On the closing date of the Acquisition, the Company will deposit a portion of the Acquisition Consideration with an escrow agent to be
held in escrow. The escrow amount may be used to account for indemnification claims and any post-closing adjustment of the Acquisition
Consideration.
The
closing of the Acquisition is subject to customary conditions, including, among others, (i) the absence of any governmental order that
restrains, prevents or materially alters the transactions contemplated by the Purchase Agreement, (ii) the accuracy of the parties’
representations and warranties contained in the Purchase Agreement (subject to certain qualifications), (iii) the parties’ material
compliance with the covenants and agreements in the Purchase Agreement, and (iv) the absence of a material adverse effect on the Company
or Cleared.
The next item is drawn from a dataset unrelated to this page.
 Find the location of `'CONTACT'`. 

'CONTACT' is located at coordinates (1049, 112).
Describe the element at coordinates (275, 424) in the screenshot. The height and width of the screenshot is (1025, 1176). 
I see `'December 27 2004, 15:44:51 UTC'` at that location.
The Company expects the Acquisition to close in the first quarter of 2022.
The
Purchase Agreement also contains customary pre-closing covenants, including the obligation of Cleared to conduct its business in all
material respects in the ordinary course and to refrain from taking certain specified actions without the consent of the Company.
The
Purchase Agreement is terminable at any time prior to closing by mutual consent of the parties and in the following limited circumstances:
(i) by the Company if there is an uncured (within 10 days of written notice) breach by Sellers that would result in the failure of a
closing condition; (ii) by Sellers if there is an uncured (within 10 days of written notice) material breach by the Company that would
result in the failure of a closing condition; (iii) by the Company, if the Sellers or Cleared have not satisfied their respective closing
conditions as of January 31, 2022 or if satisfaction of such a condition becomes impossible and the Company has not waived such condition
on or before such date; or (iv) by Sellers, if the Company has not satisfied its closing conditions as of January 31, 2022 or if satisfaction
of such a condition becomes impossible and Sellers or Cleared has not waived such condition on or before such date.
The
foregoing description of the Purchase Agreement and the transactions contemplated therein does not purport to be complete and is qualified
in its entirety by reference to the complete text of the Purchase Agreement, which is filed as Exhibit 2.1 to this Current Report on
Form 8-K and incorporated herein by reference.